# [THE EXERCISE]
Rewrite every line of the items below as a Markdown table with the columns Row and Line, where Row is the line's number. Skip blank lines and leave the pictures out.

+++

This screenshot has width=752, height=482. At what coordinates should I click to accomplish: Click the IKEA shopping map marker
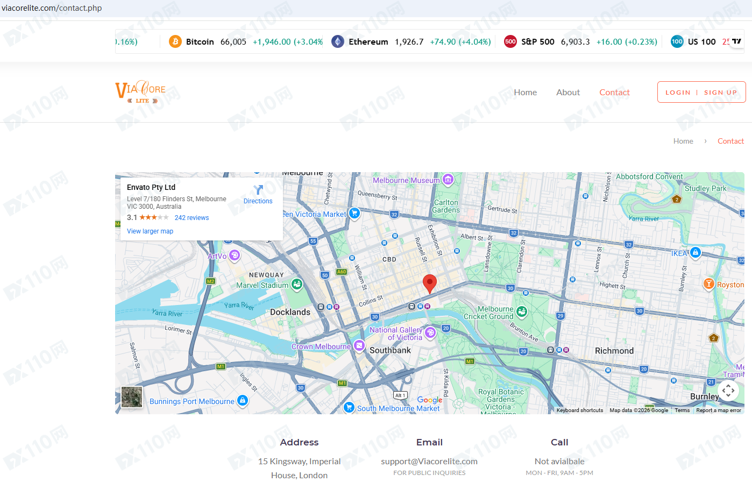[696, 252]
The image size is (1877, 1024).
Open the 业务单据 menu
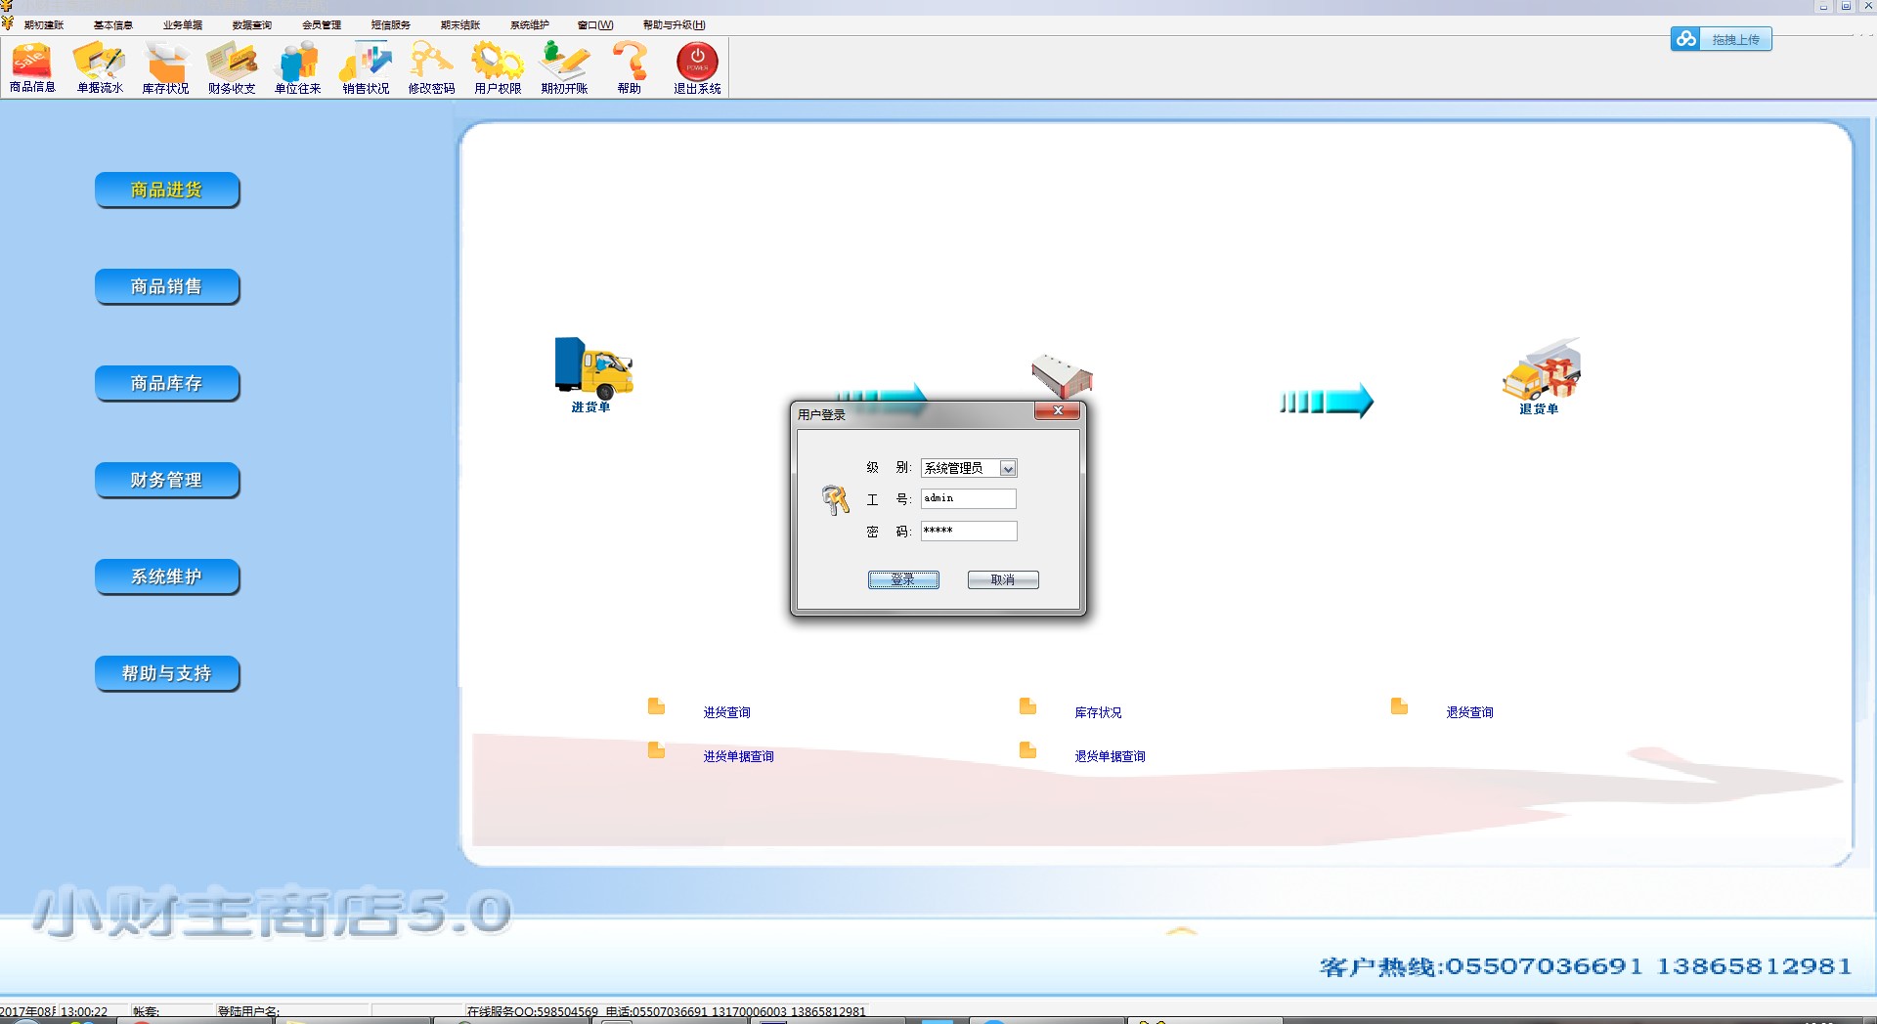tap(183, 25)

+++

# [RESULT OF THIS TASK]
| Row | Line |
|---|---|
| 1 | This screenshot has width=752, height=482. At what coordinates should I click to accomplish: Click the IKEA shopping map marker |
| 2 | [696, 252] |
| 3 | The image size is (1877, 1024). |
| 4 | Open the 业务单据 menu |
| 5 | tap(183, 25) |